Your reply should consist of the entries, copied exactly and stripped of images.

(Stored data entries)
========================================================================

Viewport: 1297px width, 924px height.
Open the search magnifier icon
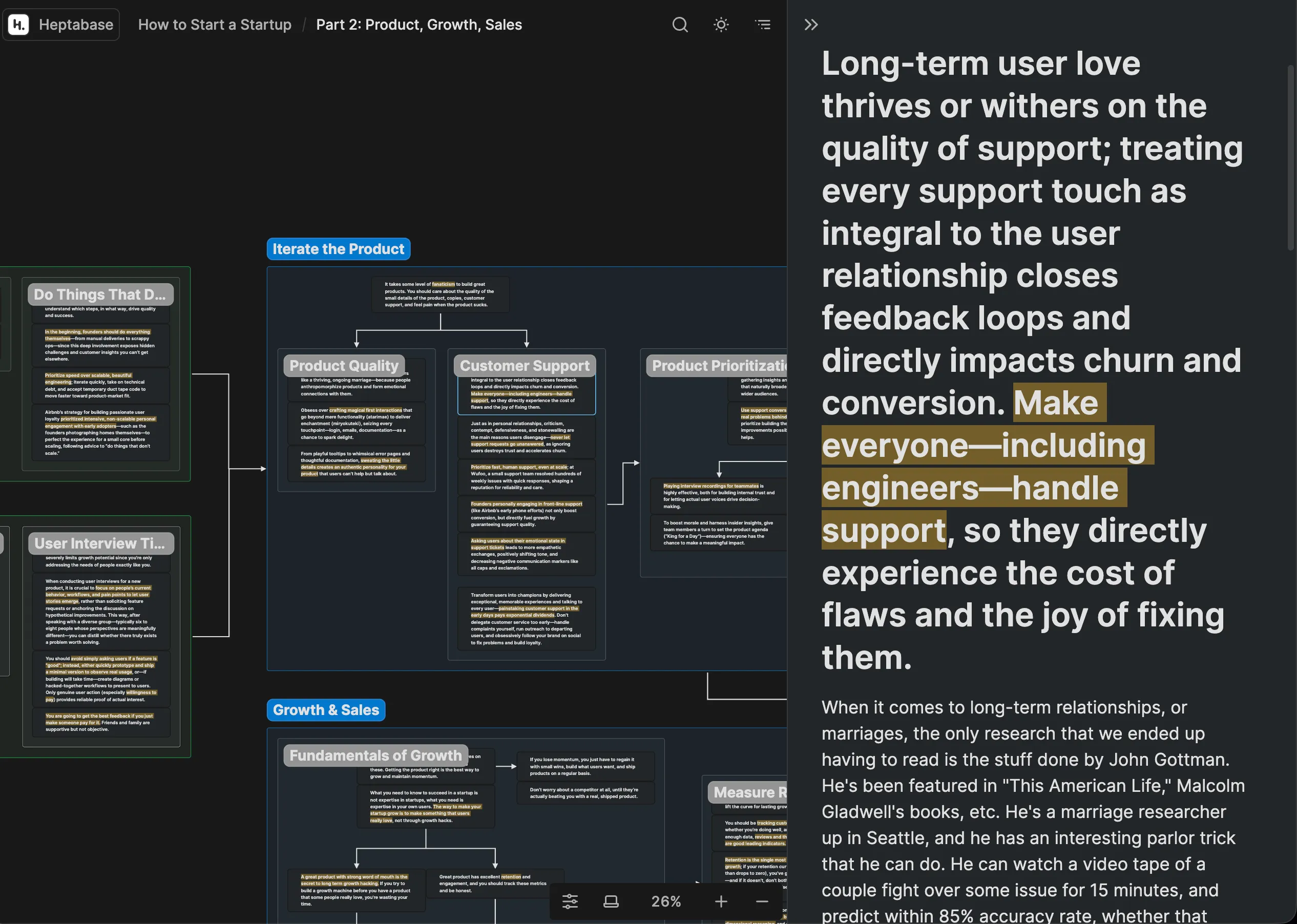coord(680,25)
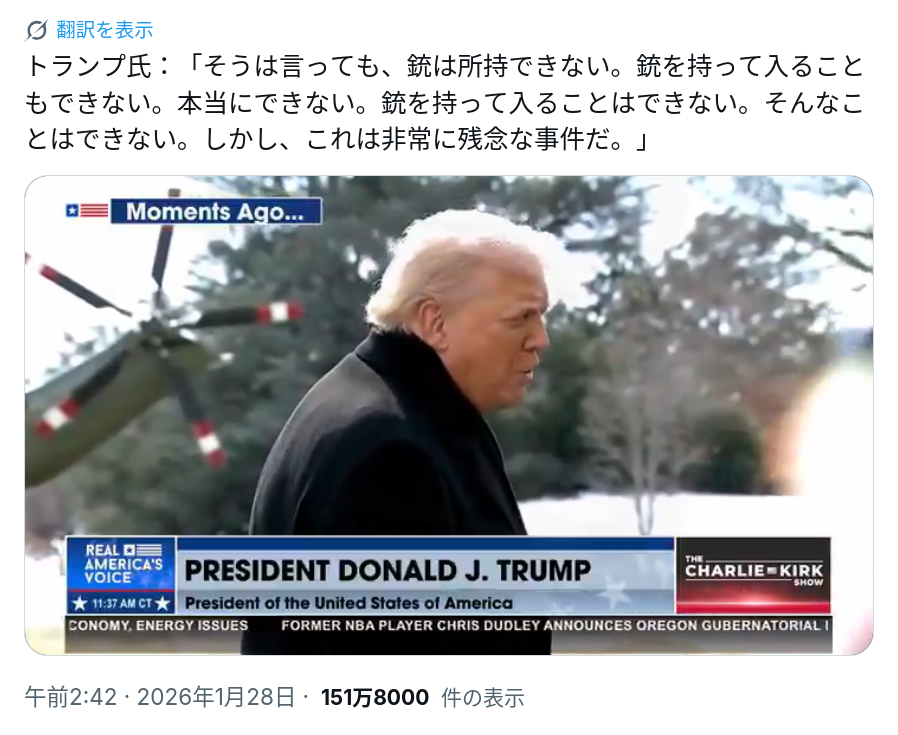
Task: Click the star icon right of AM CT
Action: point(162,603)
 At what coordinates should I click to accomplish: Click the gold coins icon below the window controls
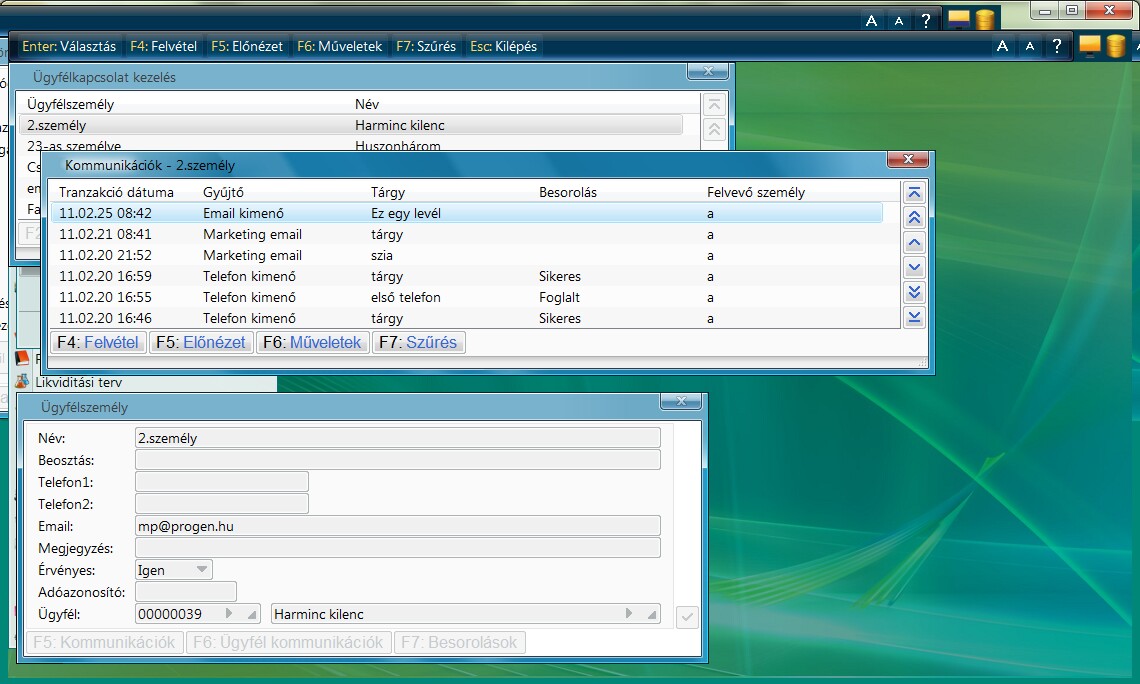1116,46
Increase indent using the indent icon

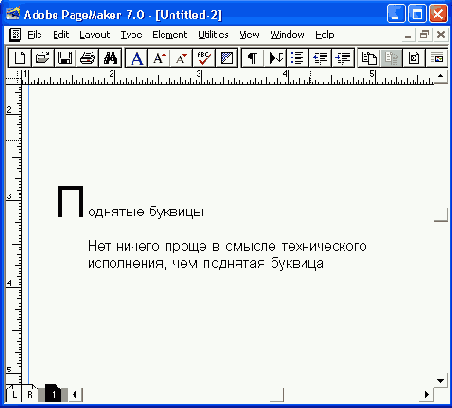[343, 58]
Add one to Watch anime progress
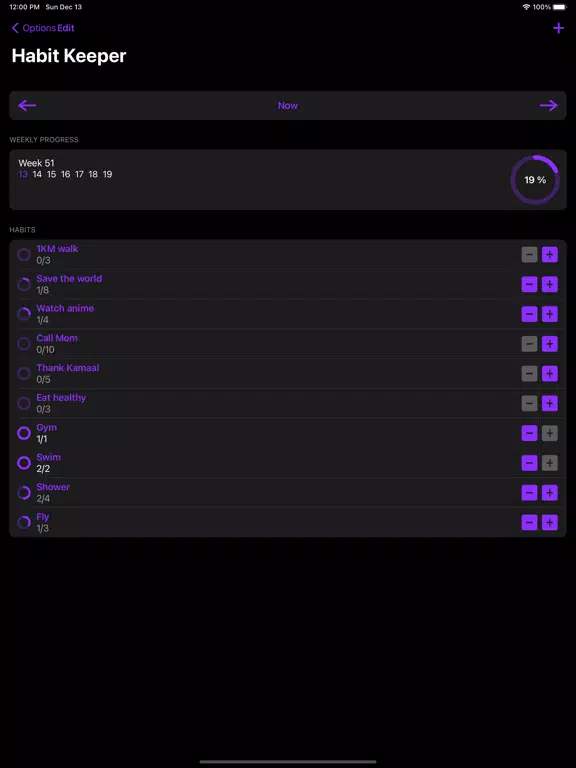Screen dimensions: 576x768 click(x=550, y=314)
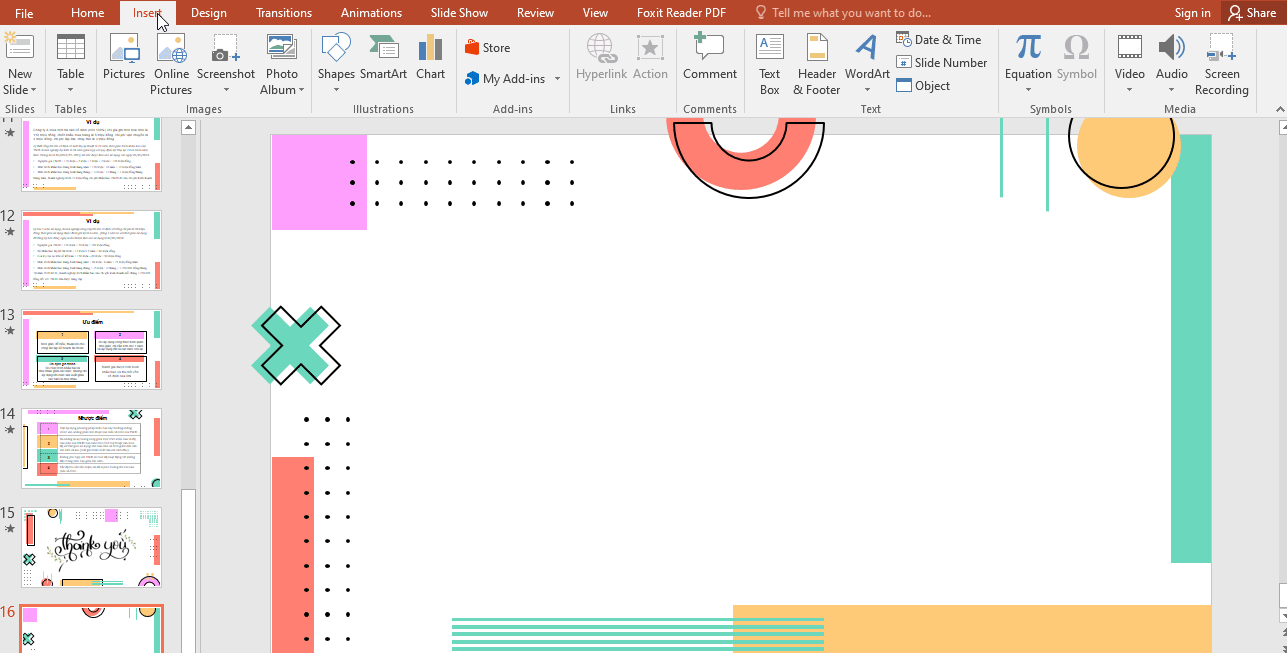Image resolution: width=1287 pixels, height=653 pixels.
Task: Click the Slide Number button
Action: [941, 62]
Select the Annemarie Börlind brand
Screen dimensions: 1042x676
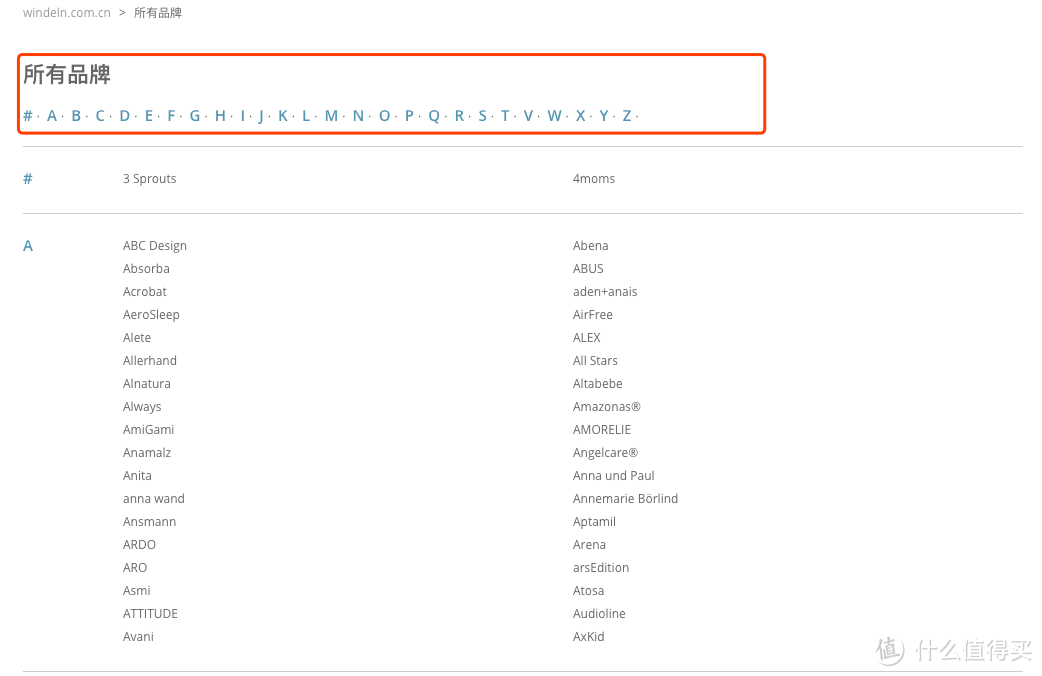pyautogui.click(x=625, y=498)

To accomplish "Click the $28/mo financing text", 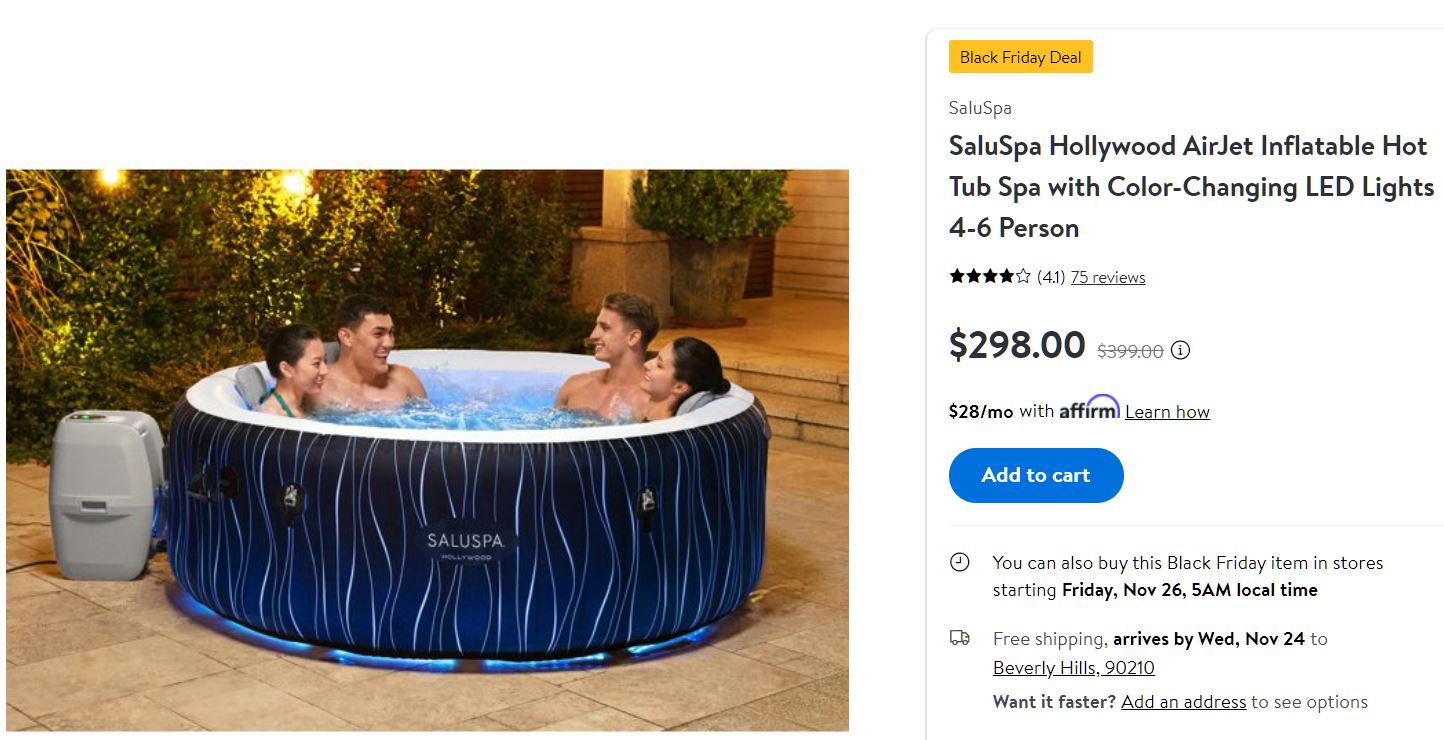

========================================================================

EXPECTED ANSWER:
Viewport: 1297px width, 924px height.
Open the search magnifier icon
coord(680,25)
Task: Click the star icon right of AM CT
Action: point(162,603)
 At what coordinates should I click to accomplish: Click the gold coins icon below the window controls
1116,46
Increase indent using the indent icon

[343, 58]
Add one to Watch anime progress
Screen dimensions: 576x768 click(x=550, y=314)
Image resolution: width=1287 pixels, height=653 pixels.
Task: Click the Slide Number button
Action: [941, 62]
Select the Annemarie Börlind brand
Screen dimensions: 1042x676
pyautogui.click(x=625, y=498)

To accomplish "Click the $28/mo financing text", 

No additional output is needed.